** Start Source passage **

6th International Conference on Internet Technology and Secured Transactions, 11-14 December 2011, Abu Dhabi, United Arab Emirates

# FPGA Implementation of High Speed XTS-AES for Data Storage Devices

Mohamed Elmoghany, Mohamed Diab, Moustafa Kassem, Mustafa Khairallah, Omar El Shahat, Wael Sharkasy

Faculty of Engineering

Alexandria University

Alexandria, Egypt.

Email:{m.osama.elmoghany, mohamed.s.diab, moustafa.m.kassem, mustafa.m.khairallah, omar.s.mohammed, wael.sharkasy} @gmail.com

*Abstract*—This paper presents a novel architecture of XTS-AES mode for data storage devices. An enhanced fully pipelined and area efficient XTS-AES mode design using one AES core is proposed. We propose a design of XTS module to handle the data blocks to be encrypted using a single AES core. Considering previous work in XTS, few designs have been published that use a single AES core, and few efforts have been targeted toward their optimization. This paper describes hardware implementation of XTS-AES design with a throughput of 19.56 Gbps and a maximum achievable frequency of 153.84 MHz. This design is written in Verilog HDL and verified on Altera Cyclone II FPGA.

### I. INTRODUCTION

Advanced Encryption Standard (AES) is a symmetric-key algorithm adopted by the U.S. government and it is widely used for electronic data encryption [1]. The IEEE Security in Storage Working Group (SISWG) has developed the XTS - XTS stands for XEX encryption mode with tweak and ciphertext stealing - mode of AES that was defined in the IEEE 1619-2007 standard and was approved by the US National Institute of Standards and Technology [2]. This mode matches the needs of storage devices specially hard disk drives while keeping the security that the AES algorithm provides. The XTS-AES algorithm solves security issues such as copy-and paste attack, while allowing parallelization and pipelining in cipher implementations [3].

** End Source passage **
** Start Entries **

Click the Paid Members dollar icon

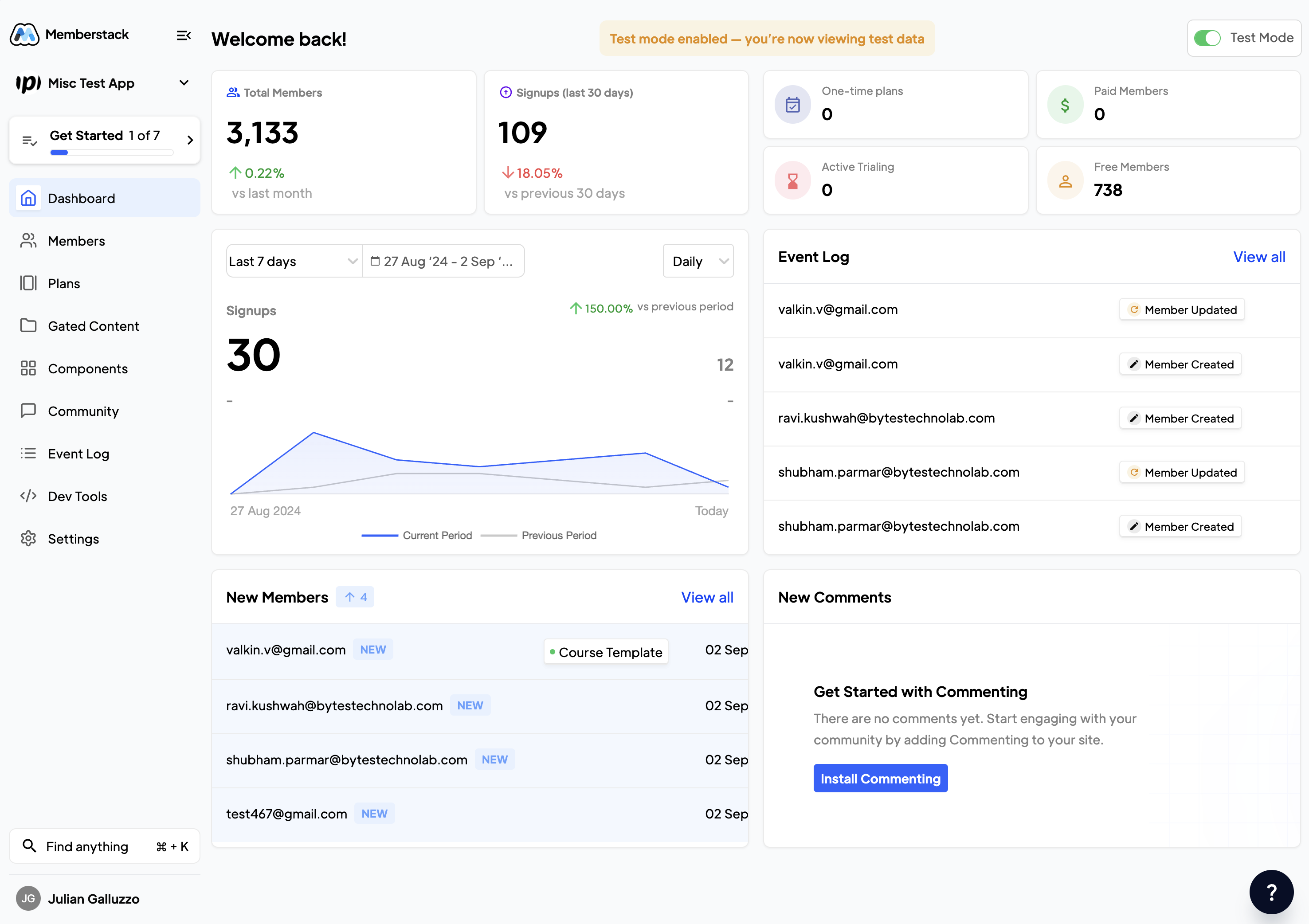click(x=1064, y=105)
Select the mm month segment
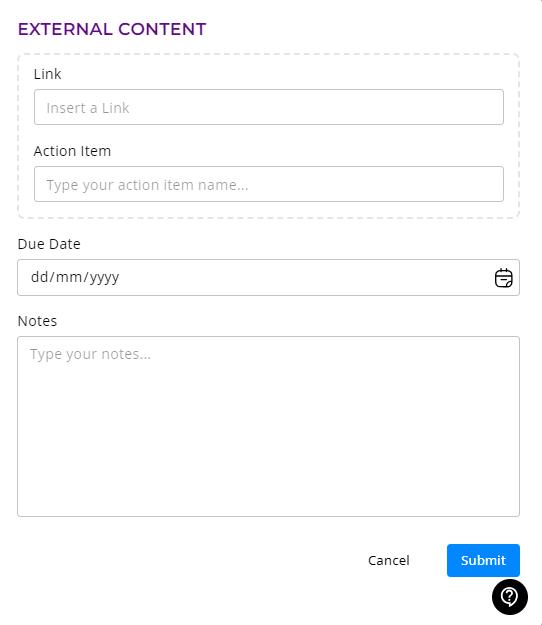Viewport: 542px width, 625px height. click(x=69, y=277)
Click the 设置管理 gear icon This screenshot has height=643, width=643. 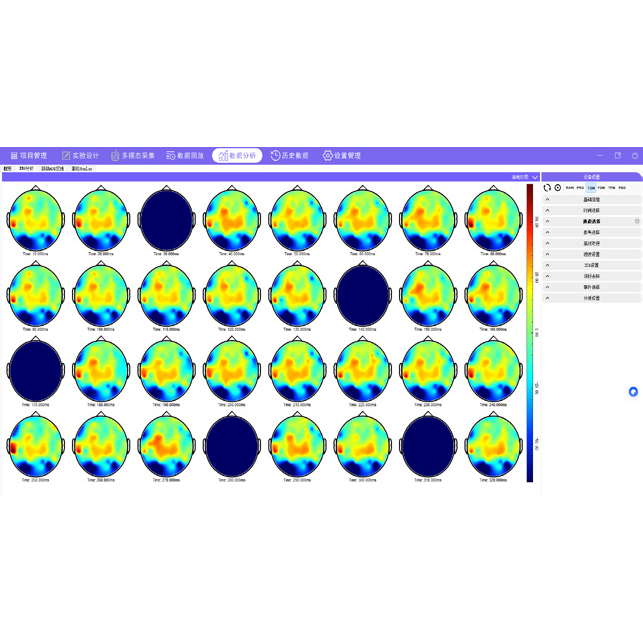tap(327, 156)
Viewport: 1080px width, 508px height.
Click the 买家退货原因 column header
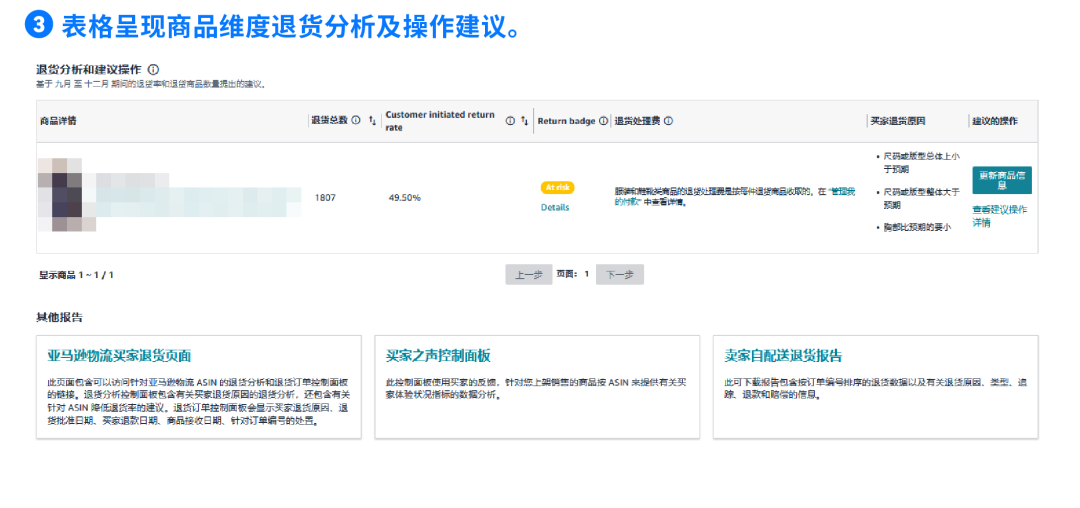[x=898, y=121]
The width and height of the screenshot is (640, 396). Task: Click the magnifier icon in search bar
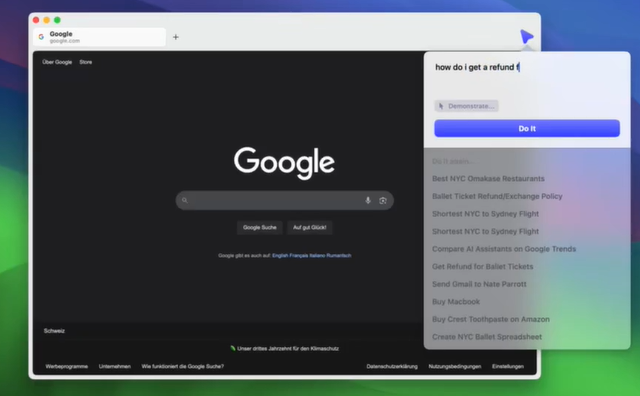(184, 200)
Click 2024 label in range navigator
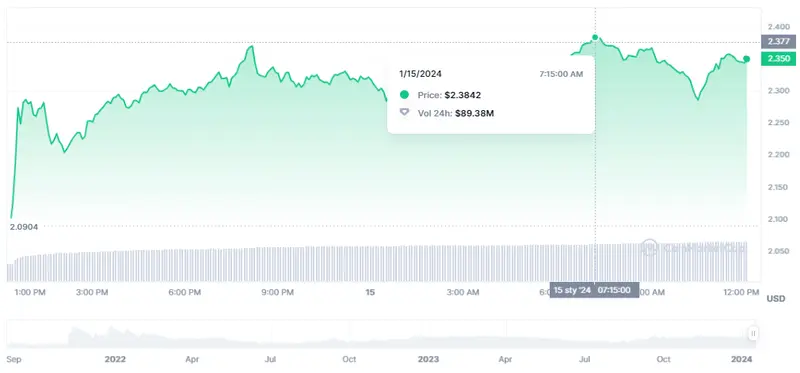800x373 pixels. pyautogui.click(x=741, y=359)
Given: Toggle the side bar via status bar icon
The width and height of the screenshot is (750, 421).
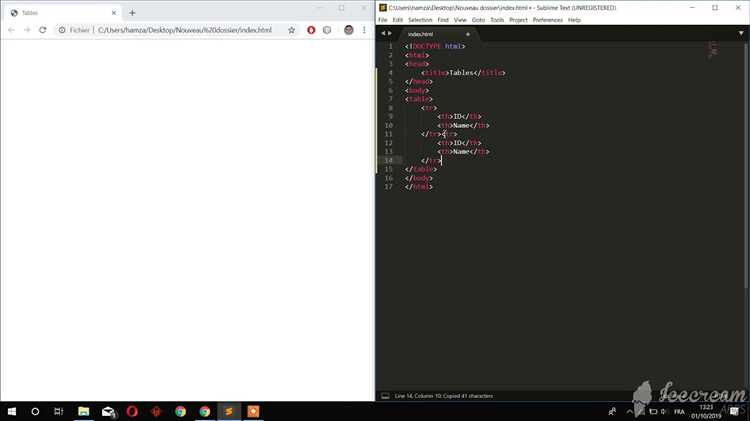Looking at the screenshot, I should (x=385, y=396).

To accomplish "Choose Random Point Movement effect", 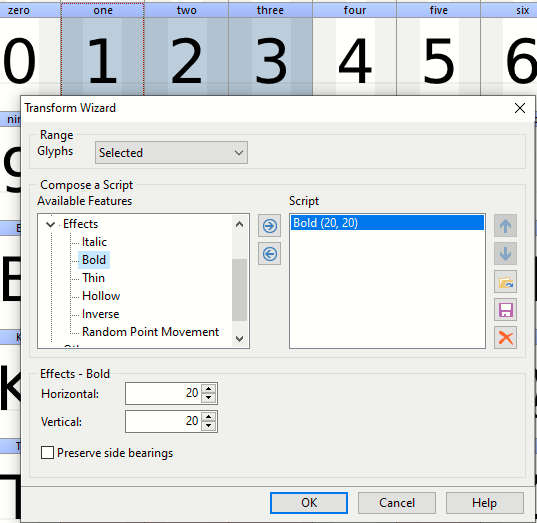I will click(150, 332).
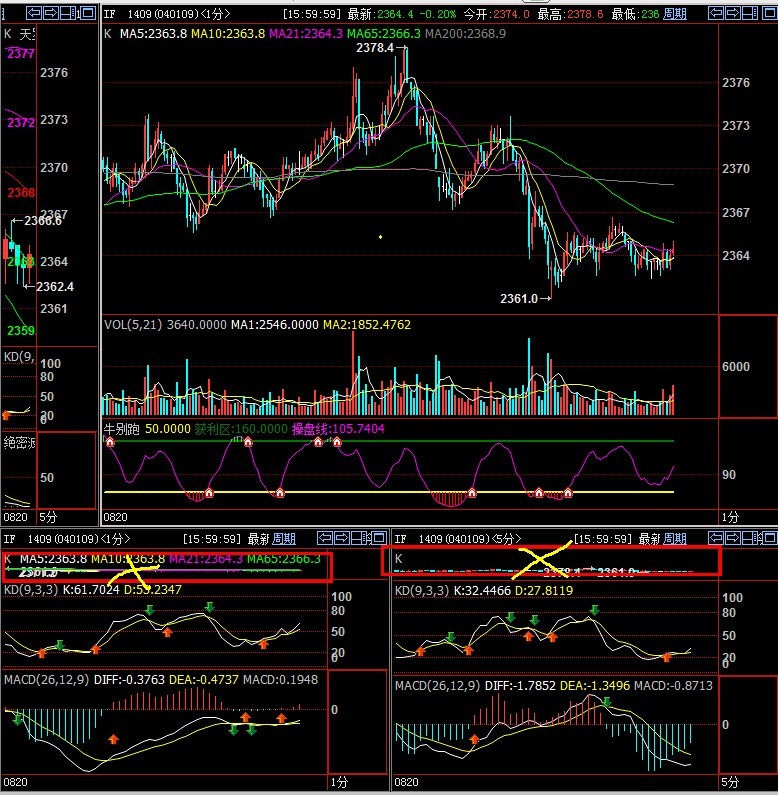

** End Entries **

Directions:
a: Can you return everything in the XTS-AES paper from "# FPGA Implementation" down to "Alexandria, Egypt."?
b: How would you translate this sentence from the XTS-AES paper into Spanish: "This design is written in Verilog HDL and verified on Altera Cyclone II FPGA."

In response:
a:
# FPGA Implementation of High Speed XTS-AES for Data Storage Devices

Mohamed Elmoghany, Mohamed Diab, Moustafa Kassem, Mustafa Khairallah, Omar El Shahat, Wael Sharkasy

Faculty of Engineering

Alexandria University

Alexandria, Egypt.

b: Este diseño está escrito en Verilog HDL y verificado en una FPGA Altera Cyclone II.